Max Le Verrier était renommé pour sa capacité à réinterpréter des objets utilitaires historiques en véritables objets d'art.
La ligne de ce mortier, avec son galbe sobre, rappelle les ustensiles des apothicaires et des cuisines des châteaux français, transformés ici en un objet décoratif raffiné par la patte du maître.
L'objet présente une architecture robuste avec quatre petites oreilles de préhension, typiques des modèles de la Renaissance. Sa réalisation en bronze lui confère une solidité et une présence remarquables.
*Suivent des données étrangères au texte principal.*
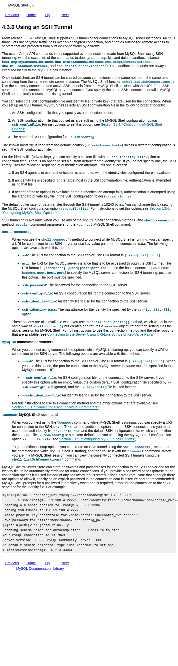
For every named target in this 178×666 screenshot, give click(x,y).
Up (48, 14)
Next (66, 14)
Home (32, 14)
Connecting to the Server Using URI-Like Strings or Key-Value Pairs (99, 334)
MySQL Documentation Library (40, 569)
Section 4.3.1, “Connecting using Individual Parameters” (55, 407)
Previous (13, 15)
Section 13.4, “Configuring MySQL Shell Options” (97, 439)
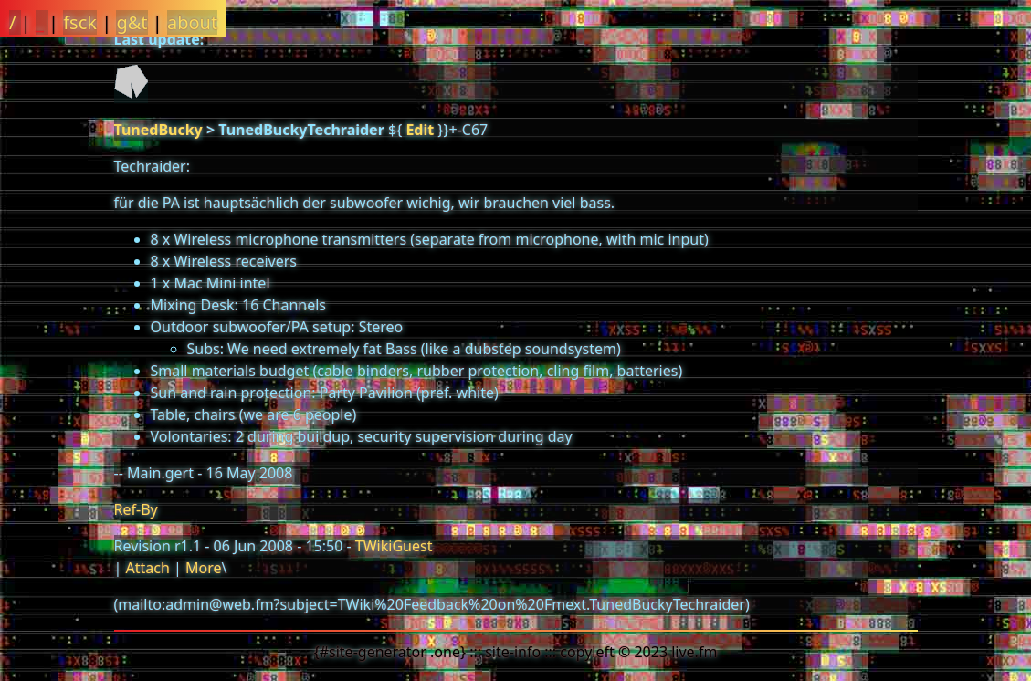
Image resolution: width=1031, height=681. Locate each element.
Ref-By (136, 509)
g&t (131, 22)
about (192, 22)
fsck (80, 22)
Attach (147, 568)
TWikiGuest (394, 546)
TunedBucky (158, 130)
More (203, 568)
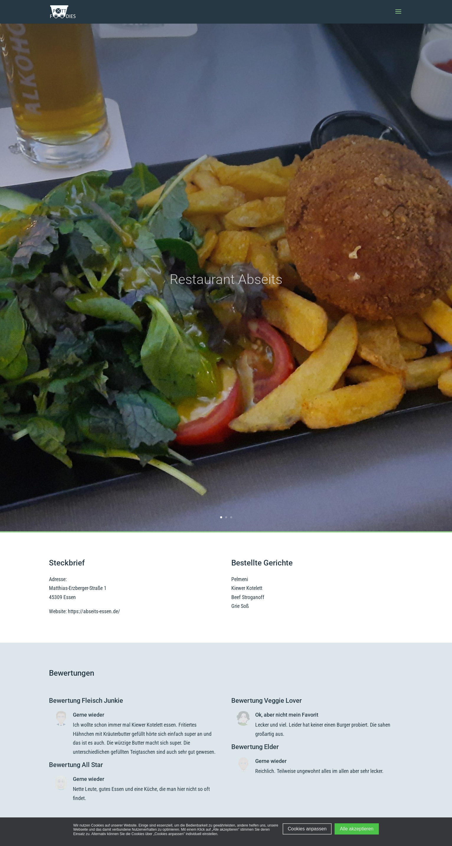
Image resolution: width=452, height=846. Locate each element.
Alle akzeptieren (357, 828)
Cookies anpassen (307, 828)
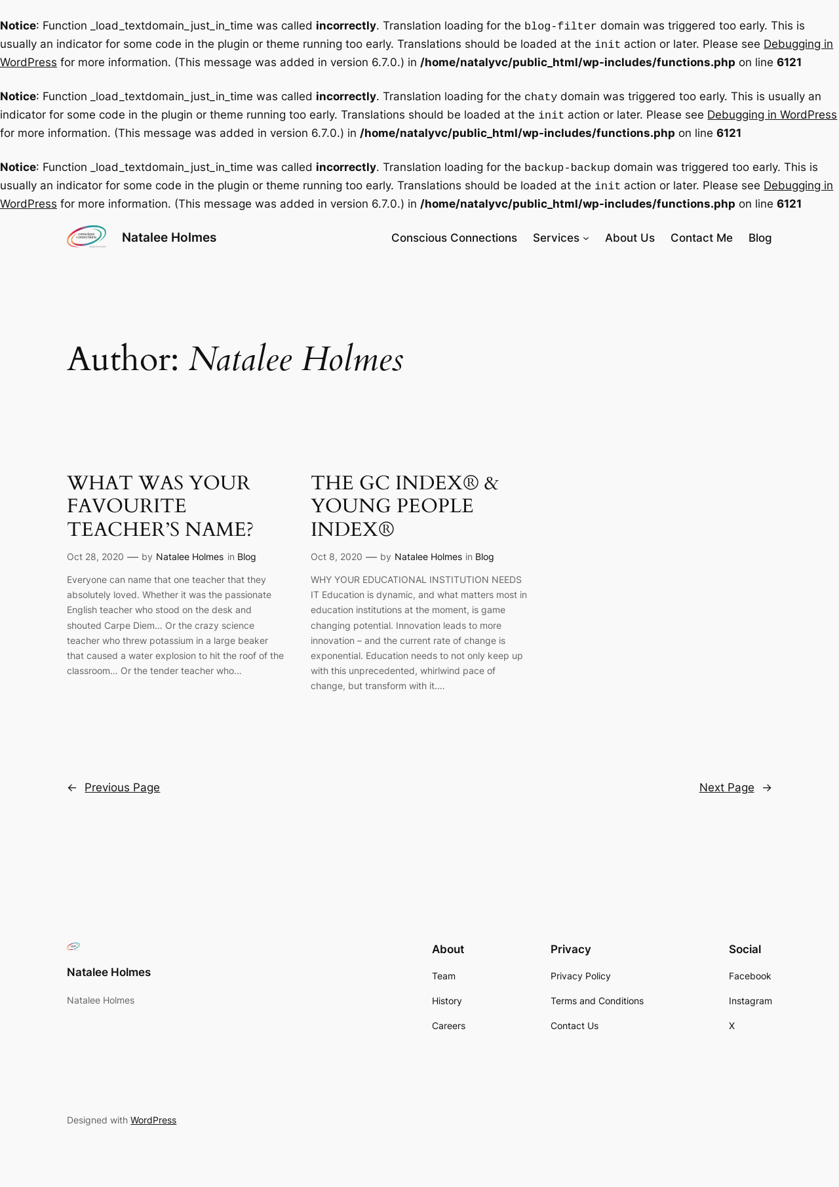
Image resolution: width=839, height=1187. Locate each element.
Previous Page (113, 779)
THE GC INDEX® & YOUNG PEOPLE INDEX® (405, 499)
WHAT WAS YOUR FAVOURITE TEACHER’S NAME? (160, 499)
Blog (246, 548)
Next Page (735, 779)
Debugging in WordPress (772, 110)
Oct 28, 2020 (95, 548)
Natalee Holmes (169, 229)
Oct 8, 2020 (336, 548)
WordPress (153, 1112)
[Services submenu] (586, 230)
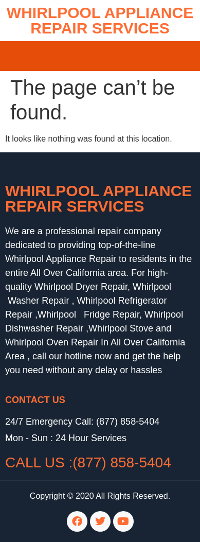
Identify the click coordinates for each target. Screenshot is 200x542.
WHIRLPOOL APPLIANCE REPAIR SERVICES (100, 20)
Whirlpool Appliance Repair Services (98, 198)
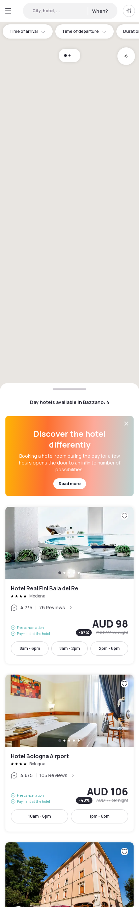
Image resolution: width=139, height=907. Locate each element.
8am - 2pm (69, 648)
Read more (70, 483)
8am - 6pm (30, 648)
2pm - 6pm (109, 648)
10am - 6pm (39, 816)
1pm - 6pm (100, 816)
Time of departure (84, 31)
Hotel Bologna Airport (69, 753)
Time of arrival (27, 31)
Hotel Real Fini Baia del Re (69, 585)
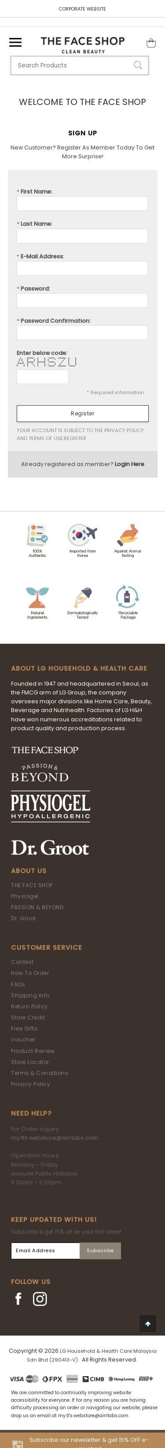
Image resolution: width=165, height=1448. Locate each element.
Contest (22, 962)
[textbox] (79, 65)
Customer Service (46, 947)
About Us (29, 870)
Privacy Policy (30, 1084)
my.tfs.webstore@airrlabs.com (55, 1138)
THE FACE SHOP (32, 885)
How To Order (30, 973)
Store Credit (28, 1017)
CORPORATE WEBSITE (82, 9)
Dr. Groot (23, 918)
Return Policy (29, 1006)
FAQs (18, 984)
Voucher (23, 1039)
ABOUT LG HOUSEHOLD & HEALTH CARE (79, 668)
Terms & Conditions (39, 1073)
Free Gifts (24, 1028)
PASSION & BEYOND (37, 907)
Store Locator (30, 1062)
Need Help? (31, 1113)
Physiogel (25, 896)
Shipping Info (30, 995)
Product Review (33, 1051)
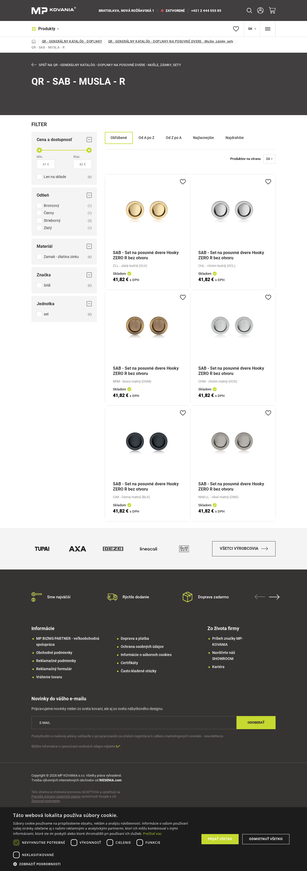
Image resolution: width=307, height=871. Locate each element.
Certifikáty (129, 663)
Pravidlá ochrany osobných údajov (56, 797)
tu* (118, 747)
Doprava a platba (135, 639)
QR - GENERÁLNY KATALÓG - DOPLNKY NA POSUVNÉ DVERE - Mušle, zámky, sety (170, 41)
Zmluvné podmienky (45, 801)
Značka (64, 274)
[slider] (39, 150)
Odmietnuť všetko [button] (266, 839)
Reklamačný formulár (54, 669)
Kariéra (218, 667)
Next (274, 597)
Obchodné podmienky (54, 653)
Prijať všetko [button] (220, 839)
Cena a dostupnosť (64, 139)
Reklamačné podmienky (56, 661)
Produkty (45, 28)
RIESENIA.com (110, 780)
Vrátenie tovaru (49, 677)
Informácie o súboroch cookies (146, 655)
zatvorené (173, 11)
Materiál (64, 246)
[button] (103, 864)
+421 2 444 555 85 (206, 11)
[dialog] (153, 839)
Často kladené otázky (138, 671)
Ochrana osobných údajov (142, 647)
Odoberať (256, 723)
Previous (260, 597)
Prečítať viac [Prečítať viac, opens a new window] (152, 833)
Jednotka (64, 303)
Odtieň (64, 195)
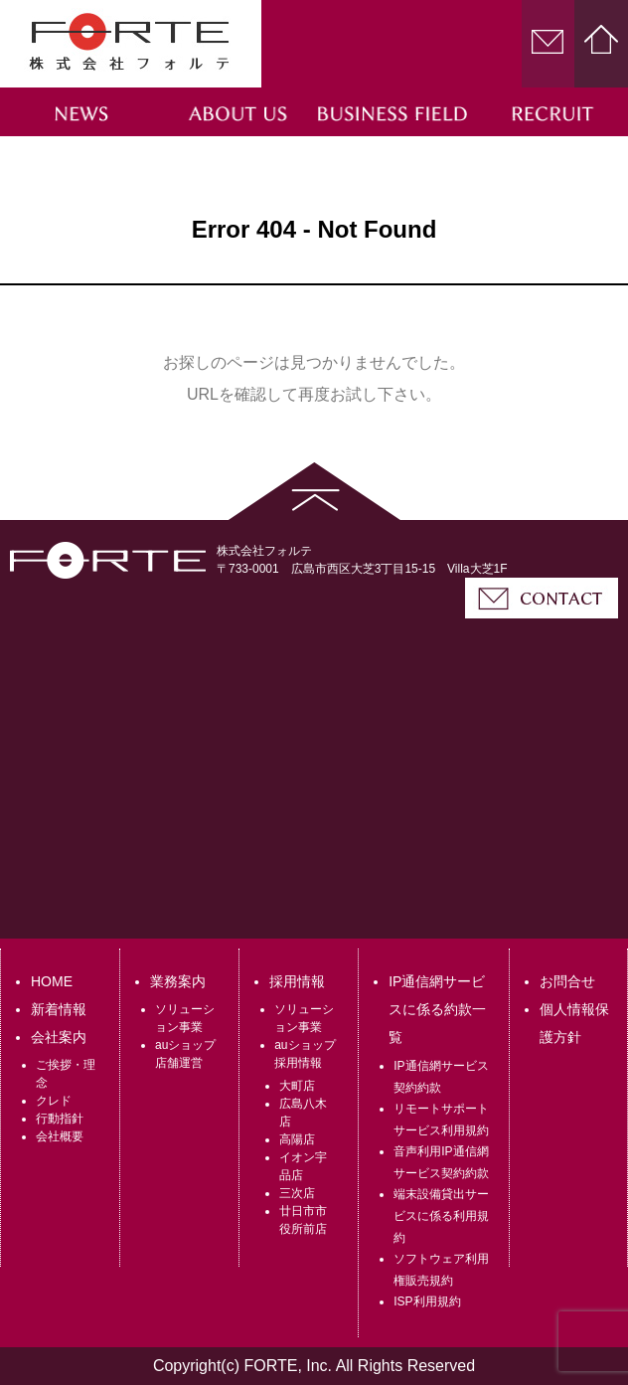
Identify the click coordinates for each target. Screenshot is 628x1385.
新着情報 (58, 1009)
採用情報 (297, 981)
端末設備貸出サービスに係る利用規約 (441, 1215)
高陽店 (297, 1139)
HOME (52, 981)
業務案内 (178, 981)
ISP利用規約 (426, 1301)
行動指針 (59, 1118)
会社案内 (58, 1037)
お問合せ (567, 981)
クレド (54, 1101)
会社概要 (59, 1136)
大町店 (297, 1086)
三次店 (297, 1193)
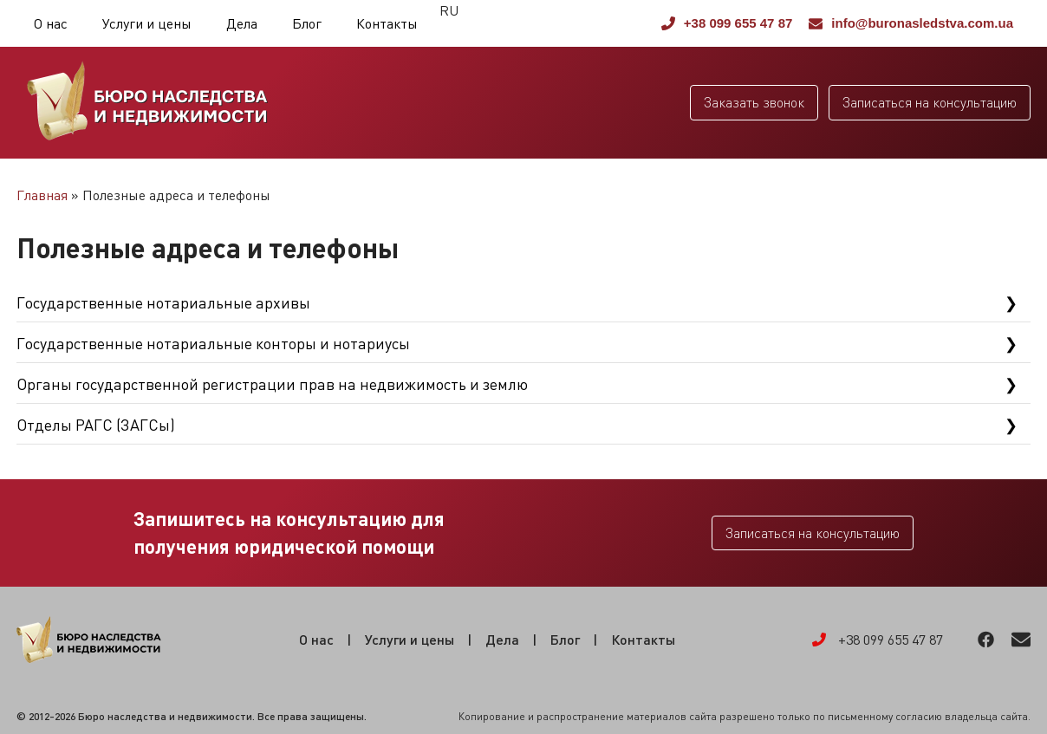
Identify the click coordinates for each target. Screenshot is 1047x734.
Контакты (387, 23)
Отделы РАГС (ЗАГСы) (95, 424)
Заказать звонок (754, 102)
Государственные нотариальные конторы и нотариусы (213, 343)
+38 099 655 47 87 (727, 23)
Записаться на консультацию (929, 102)
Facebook (986, 639)
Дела (241, 23)
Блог (307, 23)
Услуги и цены (147, 23)
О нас (51, 23)
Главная (42, 195)
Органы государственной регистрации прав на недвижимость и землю (272, 383)
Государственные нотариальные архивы (163, 302)
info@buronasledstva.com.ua (911, 23)
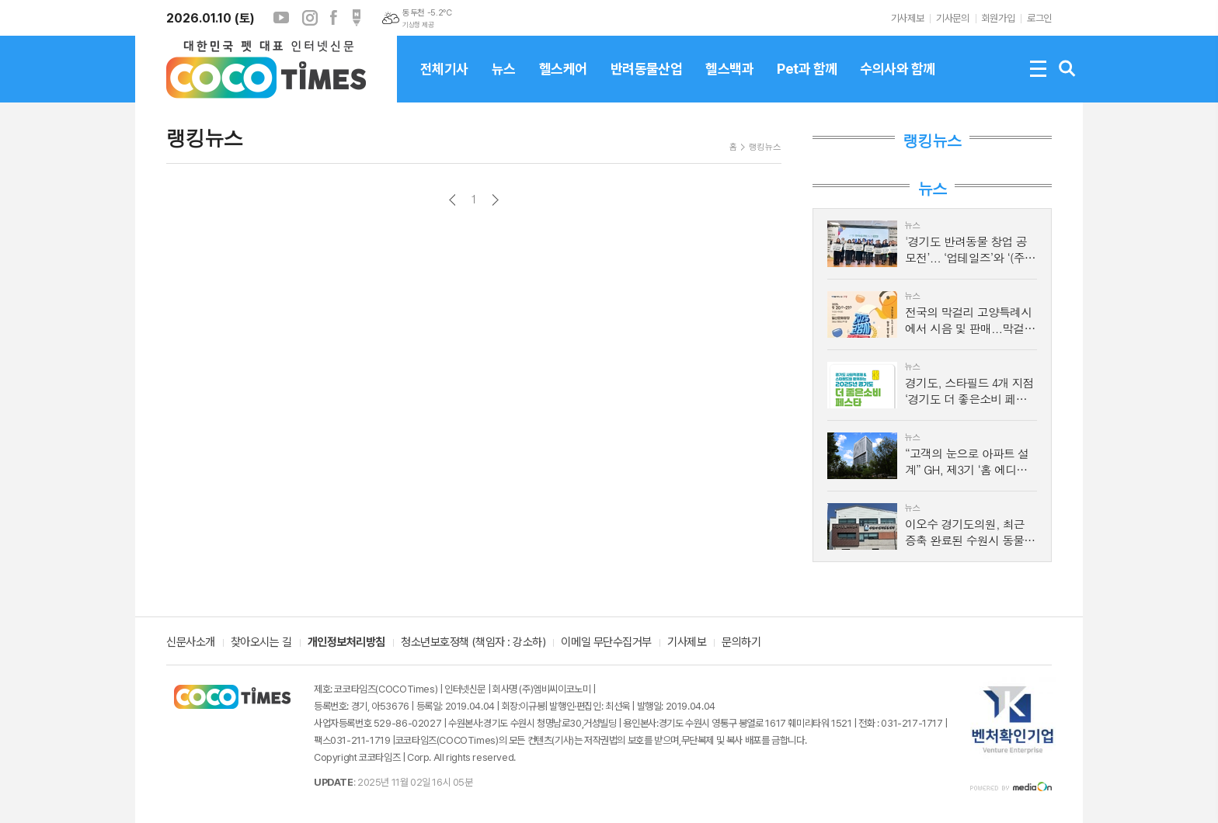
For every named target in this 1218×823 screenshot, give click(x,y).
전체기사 (444, 81)
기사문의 (952, 18)
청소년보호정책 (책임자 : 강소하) (473, 643)
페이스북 (333, 18)
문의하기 (741, 643)
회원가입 (998, 18)
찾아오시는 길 (261, 643)
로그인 (1039, 18)
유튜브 (281, 18)
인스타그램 (310, 18)
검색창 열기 (1067, 69)
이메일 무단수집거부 (606, 643)
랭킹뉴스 (765, 146)
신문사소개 (190, 643)
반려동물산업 (647, 81)
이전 (452, 200)
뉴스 (504, 81)
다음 (495, 200)
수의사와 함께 (897, 81)
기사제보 (907, 18)
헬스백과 (729, 81)
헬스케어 (563, 81)
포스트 (356, 18)
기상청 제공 (417, 25)
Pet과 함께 (807, 81)
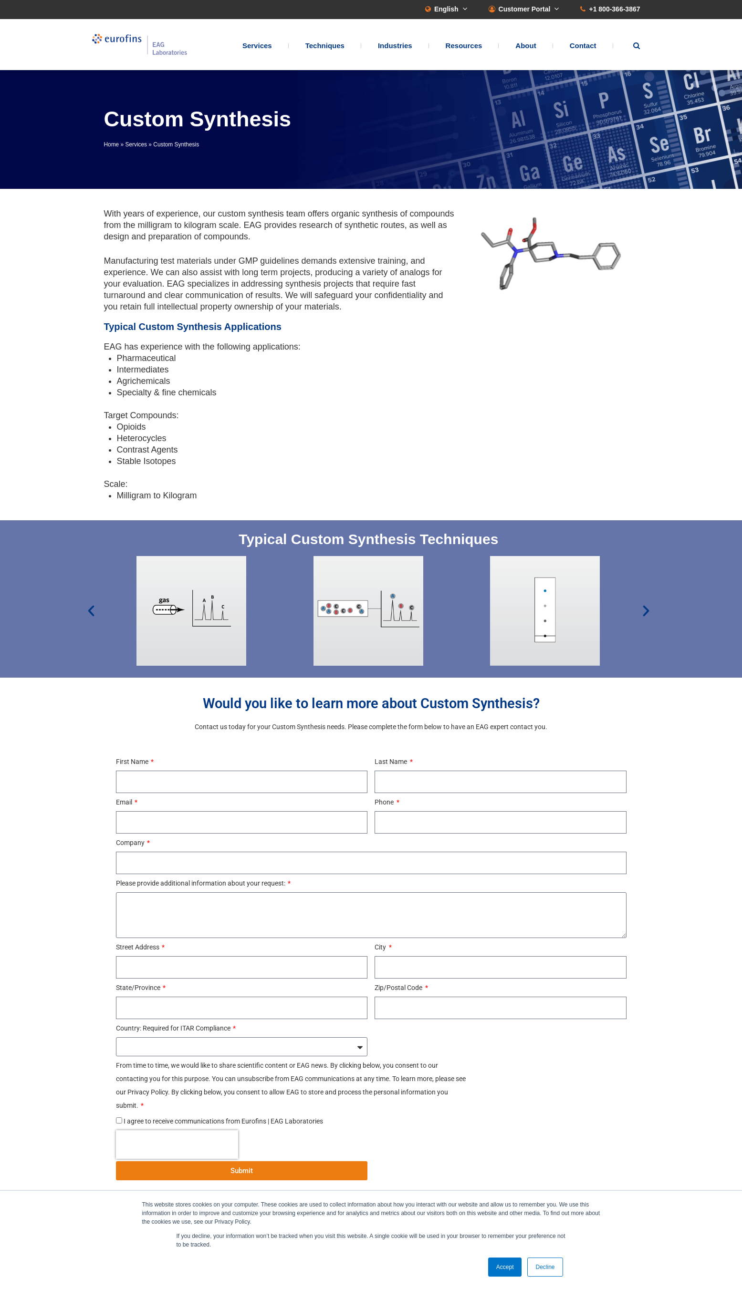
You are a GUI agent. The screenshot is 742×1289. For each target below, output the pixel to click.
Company (131, 842)
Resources (464, 45)
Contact (583, 45)
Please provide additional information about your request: (201, 883)
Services (257, 45)
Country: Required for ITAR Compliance (174, 1028)
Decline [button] (544, 1267)
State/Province (139, 987)
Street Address (138, 947)
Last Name (391, 761)
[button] (91, 611)
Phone (385, 802)
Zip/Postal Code (399, 987)
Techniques (325, 45)
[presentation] (177, 1144)
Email (125, 802)
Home (111, 144)
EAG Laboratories (140, 44)
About (525, 45)
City (381, 947)
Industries (395, 45)
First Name (133, 761)
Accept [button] (505, 1267)
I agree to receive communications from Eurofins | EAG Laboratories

L'ensemble est en bon état général. Il présente une patine ancienne naturelle et des signes d'usure qui témoignent de son authenticité et de son époque (Art Déco). Le pilon est complet et s'ajuste parfaitement au mortier, formant un ensemble cohérent et harmonieux.
Matériau : Bronze.
Modèle : Mailly (Réf. 394).
Dimensions du mortier : Hauteur 5 cm | Largeur totale 9 cm.
Dimensions du pilon : Longueur 7,5 cm.
Poids total (avec pilon) : 313 g.
Les photos font partie de la description.
Louis Octave Maxime Le Verrier est né à Neuilly sur Seine d’une mère belge et d’un père parisien, orfèvre joaillier. Il sert dans l’armée française pendant la Première Guerre mondiale avant d’étudier à l’École des Beaux-Arts de Genève où il rencontre les artistes et condisciples Pierre Le Faguays et Marcel Bouraine ; les trois artistes sont devenus des amis pour la vie. En 1919, Max Le Verrier ouvre sa propre fonderie, produisant des sculptures et des objets décoratifs, des lampes, des serre-livres et des mascottes de voitures.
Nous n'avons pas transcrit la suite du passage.